Instructions to follow: Each line of the records that follow must come back exactly, with pictures skipped.
= Beginning of Section =
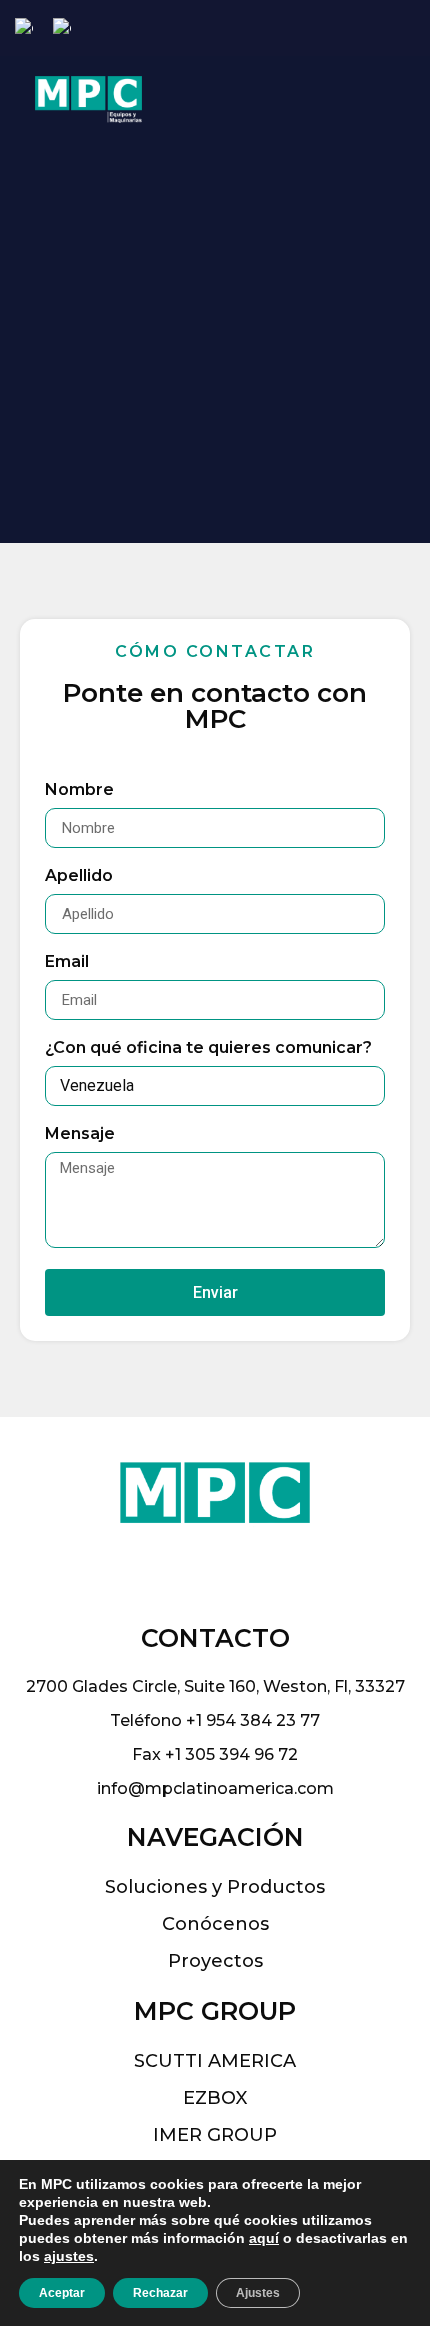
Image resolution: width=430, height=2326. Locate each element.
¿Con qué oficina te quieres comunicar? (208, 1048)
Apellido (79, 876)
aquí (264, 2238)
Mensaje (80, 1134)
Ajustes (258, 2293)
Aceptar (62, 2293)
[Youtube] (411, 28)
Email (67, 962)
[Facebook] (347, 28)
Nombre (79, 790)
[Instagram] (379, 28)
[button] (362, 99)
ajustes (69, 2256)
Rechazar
= End of Section =
Output for this task:
Image resolution: width=430, height=2326. Locate each element.
¿Con qué oficina te quieres comunicar? (208, 1048)
Apellido (79, 876)
aquí (264, 2238)
Mensaje (80, 1134)
Ajustes (258, 2293)
Aceptar (62, 2293)
[Youtube] (411, 28)
Email (67, 962)
[Facebook] (347, 28)
Nombre (79, 790)
[Instagram] (379, 28)
[button] (362, 99)
ajustes (69, 2256)
Rechazar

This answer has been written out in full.